I know the case of Slipper.
He married a younger woman, Inge, a beautiful person. She convinced the then Speaker Slipper to take a more modern tolerant view to hire this gay man, Ashby. They took him into their bosom. They took him into their office and into their confidence. And then their trust was abused in the most dastardly way. I saw that man, Ashby, in the Speaker's office all the time, working happily with the Speaker; lots of repartee. Only when Ashby’s overseas trips or the prospect of bringing down the government and getting vast amounts of cash or other rewards suggested to him induced him that he could profit from take another course, did he betray and destroy the couple that had looked after him so well.

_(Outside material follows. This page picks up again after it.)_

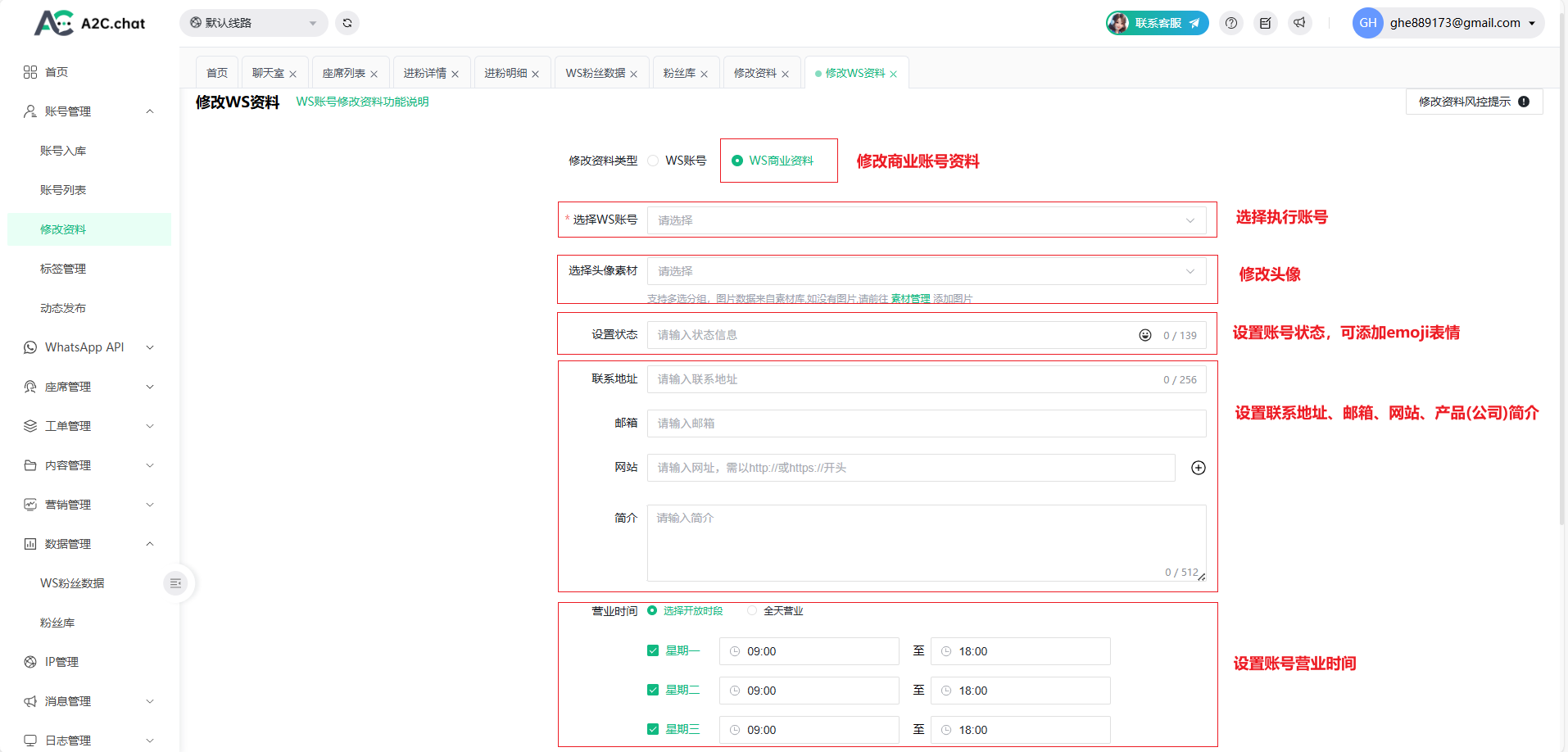Screen dimensions: 1568x752
Task: Select the WS账号 radio option
Action: [653, 161]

There are other people who share guilt in this abuse of process too; this injustice. The former Attorney-General, Nicola Roxon, should never have made a different standard for the then Speaker than what had been made for all leading members of this parliament. He should have had a legal defence from the beginning. Now, we all have insurance to protect ourselves, each of us, from an employee doing a similar malevolent or baseless thing to us. That scheme is justified. The former Special Minister of State, the Member for Brand is an excellent person who foresaw this problem, not just for Labor but for all sides of politics, and introduced our current insurance schemes. That same standard of justice and treatment should be applied to all electorate, ministerial staff and MPs.
It was also dishonourable that his solicitors, the firm of Maurice Blackburn, abandoned Slipper on the edge of court, after the Commonwealth unwisely made its separate deal with Ashby for $50,000 — a deal which, if it would have waited, Justice Rares would have invalidated. Just as the CabCharge allegation has been invalidated in a Canberra court. Finally we would have known, via 60 Minutes, that this was all done because of prospective inducements....

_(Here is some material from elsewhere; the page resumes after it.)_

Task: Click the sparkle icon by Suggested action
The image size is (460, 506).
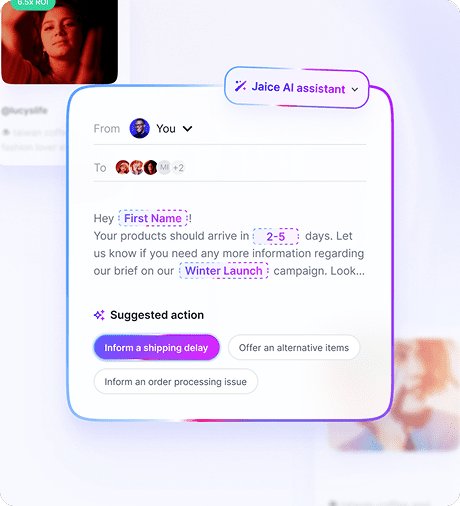Action: point(99,315)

Some people affectionately refer to me as the "member for lost causes" in this Parliament because of my support for Tibet, Darfur and the Baha'is and various individuals like Anwar Ibrahim, for whom all hope seems lost. I never imagined when I came to be in this Parliament that I would become a friend or defender of a former Liberal National Party member from Queensland, Peter Slipper, but this is not over.
If the CDPP recommends, after advice from the Federal Police, that these inducements be looked at, then I repeat, this is not over. There will be, in the end, and despite his awful political crucifixion, justice for Slipper; and, as there always should be, justice for all.